In the AMHA magazine, I have repeatedly seen minis driven in overcheck bridles, with the overcheck attached to the driving bit, as well as the rein. Worse! Some of them have a running martingale attached to the driving rein!!

This flies in the face of anything I have ever learned regarding bits, biting and use thereof, but I have only ever ridden horses previous to this year, and perhaps driving is different?

Here's what I see:

Overcheck attached to the bit, which should keep the horse from lowering his head too much, but can be adjusted to keep the head UP

Rein attached to the bit and going through rein terrets, back to the driver's hand, the terrets themselves placed at a level seemingly correct for attaining a decent headset

Rein going through a running martingale before the terret, the running martingale being designed to keep the horse's head from going above the point of control, but able to be adjusted so as to keep the head DOWN

The bit would appear to be "weighted" in three different directions: up, back and down

What am I missing? And how does this work? Is it an issue with mouth size on the minies, i.e. mouth too small for 2 bits?


----------



## Sandee (Oct 3, 2010)

Part of the problem is that the mini has such a small mouth and two bits don't "fit". The other part is checks are required (although not to be overly tight) in AMHR classes. Hence many drive with the check loose and attached to the bit along with the reins. Then there are the others that "see" how someone else has their equipment and not knowing the purpose etc. uses the check and even the martingale incorrectly.


----------



## hobbyhorse23 (Oct 3, 2010)

LazyRanch said:


> In the AMHA magazine, I have repeatedly seen minis driven in overcheck bridles, with the overcheck attached to the driving bit, as well as the rein. Worse! Some of them have a running martingale attached to the driving rein!!


Where else would a running martingale be attached?

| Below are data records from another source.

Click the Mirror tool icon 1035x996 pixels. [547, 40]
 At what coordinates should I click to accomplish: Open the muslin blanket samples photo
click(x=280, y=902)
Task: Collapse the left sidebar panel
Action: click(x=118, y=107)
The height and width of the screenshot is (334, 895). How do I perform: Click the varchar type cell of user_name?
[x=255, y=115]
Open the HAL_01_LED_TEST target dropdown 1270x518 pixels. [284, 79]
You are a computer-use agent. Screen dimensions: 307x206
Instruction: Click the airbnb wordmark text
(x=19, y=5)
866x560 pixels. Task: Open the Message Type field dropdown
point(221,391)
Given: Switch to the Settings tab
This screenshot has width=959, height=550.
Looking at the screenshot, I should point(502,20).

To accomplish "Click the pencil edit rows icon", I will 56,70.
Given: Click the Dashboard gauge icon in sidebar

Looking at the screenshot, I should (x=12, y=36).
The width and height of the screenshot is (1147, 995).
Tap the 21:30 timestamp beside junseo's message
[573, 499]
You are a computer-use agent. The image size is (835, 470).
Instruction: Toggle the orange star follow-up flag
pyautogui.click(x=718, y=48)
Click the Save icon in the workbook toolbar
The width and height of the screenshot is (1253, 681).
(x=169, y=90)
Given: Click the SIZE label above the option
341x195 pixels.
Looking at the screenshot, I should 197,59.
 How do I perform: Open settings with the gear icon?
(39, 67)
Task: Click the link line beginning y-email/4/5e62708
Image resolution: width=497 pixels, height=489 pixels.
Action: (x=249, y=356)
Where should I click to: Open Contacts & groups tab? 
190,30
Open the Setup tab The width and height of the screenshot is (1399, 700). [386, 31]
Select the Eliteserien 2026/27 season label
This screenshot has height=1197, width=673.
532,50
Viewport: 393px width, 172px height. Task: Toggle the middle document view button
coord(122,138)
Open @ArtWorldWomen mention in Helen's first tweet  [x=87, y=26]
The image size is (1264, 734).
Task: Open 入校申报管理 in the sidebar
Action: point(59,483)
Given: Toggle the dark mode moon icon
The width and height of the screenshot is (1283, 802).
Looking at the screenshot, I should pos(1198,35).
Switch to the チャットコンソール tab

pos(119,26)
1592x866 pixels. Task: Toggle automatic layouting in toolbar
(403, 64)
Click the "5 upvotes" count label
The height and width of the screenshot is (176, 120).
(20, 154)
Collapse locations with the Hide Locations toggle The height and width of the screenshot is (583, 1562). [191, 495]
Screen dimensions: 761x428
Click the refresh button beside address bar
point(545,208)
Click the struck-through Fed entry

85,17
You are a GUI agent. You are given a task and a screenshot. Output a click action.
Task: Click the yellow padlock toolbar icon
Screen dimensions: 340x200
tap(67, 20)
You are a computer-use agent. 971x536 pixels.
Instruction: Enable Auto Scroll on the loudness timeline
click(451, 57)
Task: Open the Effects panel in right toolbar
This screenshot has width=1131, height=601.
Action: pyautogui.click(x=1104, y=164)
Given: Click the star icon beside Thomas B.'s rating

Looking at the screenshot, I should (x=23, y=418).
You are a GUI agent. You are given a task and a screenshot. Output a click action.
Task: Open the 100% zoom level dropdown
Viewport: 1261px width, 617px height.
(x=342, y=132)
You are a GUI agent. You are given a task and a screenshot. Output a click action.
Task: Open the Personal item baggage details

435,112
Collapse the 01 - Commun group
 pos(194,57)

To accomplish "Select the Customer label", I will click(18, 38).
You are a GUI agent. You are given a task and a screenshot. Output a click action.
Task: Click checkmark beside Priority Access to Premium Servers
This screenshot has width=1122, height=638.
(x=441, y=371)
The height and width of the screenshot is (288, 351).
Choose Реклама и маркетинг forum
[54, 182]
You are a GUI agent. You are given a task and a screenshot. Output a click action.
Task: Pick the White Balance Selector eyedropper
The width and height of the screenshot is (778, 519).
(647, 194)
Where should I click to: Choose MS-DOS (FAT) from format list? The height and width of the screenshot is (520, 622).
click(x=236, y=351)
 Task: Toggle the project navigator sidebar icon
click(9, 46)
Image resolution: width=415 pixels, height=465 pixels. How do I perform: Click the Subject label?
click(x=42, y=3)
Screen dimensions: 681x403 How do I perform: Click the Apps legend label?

You're not missing anything. Mini mouths are really too small for two bits so the check, over- or side-, is attached directly to the driving bit. The check is often so tight the horse wants to go along with his or her nose out, so they put on a martingale to bring the nose down and in. And then, yes, the horse is simply chased forward into the bridle until it elevates its strides and goes as desired. Not everyone trains this way. Many people use the gear because certain judges will actually mark you down or give you the gate for not having a martingale on, but adjust it so it does not affect the horse. Same thing with the check- it's required, but it's not required that it be tight or be used in training the horse in the first place. I tend to look at the posture of the horse first and the equipment second. If the horse is properly up in the bridle, using its body well and seems comfortable then I'm okay with the fact the check is tight and a martingale is in use. If, on the other hand, it is hollowed out in front of the withers, the back is locked down, the hind end trailing and the horse doesn't look like it can breath then I have a problem with it. It's all in the hands of the person using the gear! The devices by themselves are not evil.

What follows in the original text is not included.